## [Task requirements]
Pick out every line of the items below that contains the string "height". Matching is case-sensitive.

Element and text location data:
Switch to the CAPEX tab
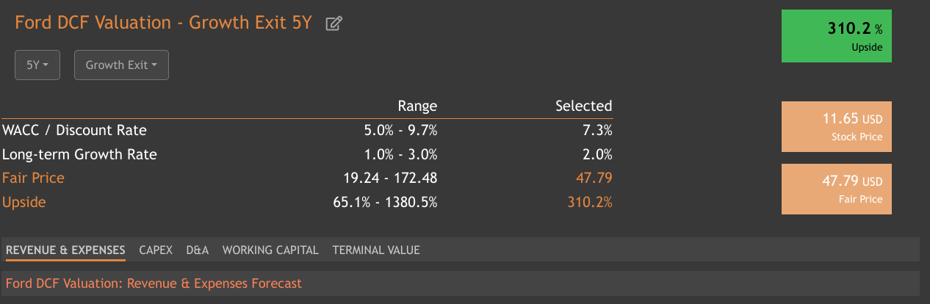 tap(156, 250)
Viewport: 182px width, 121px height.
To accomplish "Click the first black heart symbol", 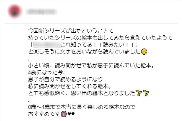I will pos(69,114).
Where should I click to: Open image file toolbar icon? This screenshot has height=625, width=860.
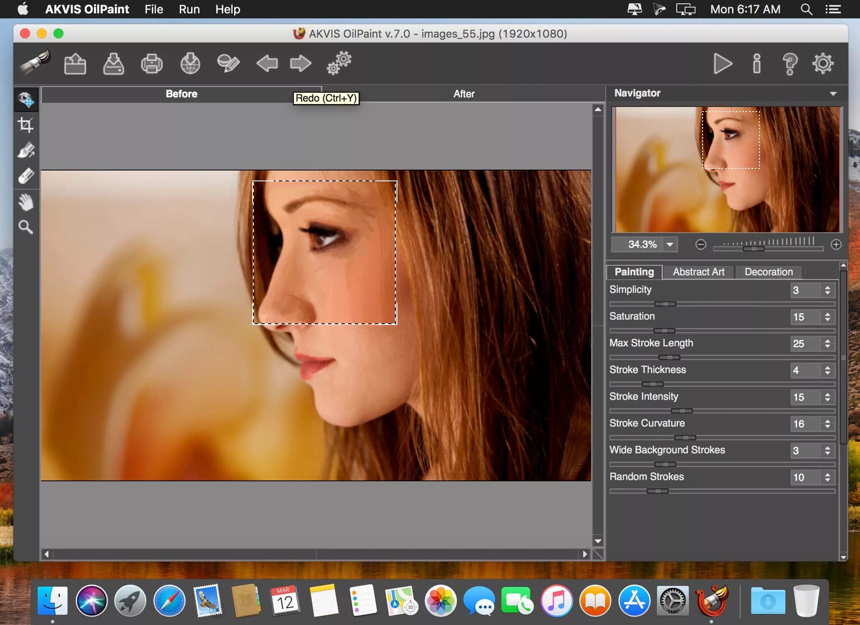(x=75, y=64)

## [Written response]
Viewport: 182px width, 121px height.
Where should I click to: Open image file toolbar icon? This screenshot has height=625, width=860.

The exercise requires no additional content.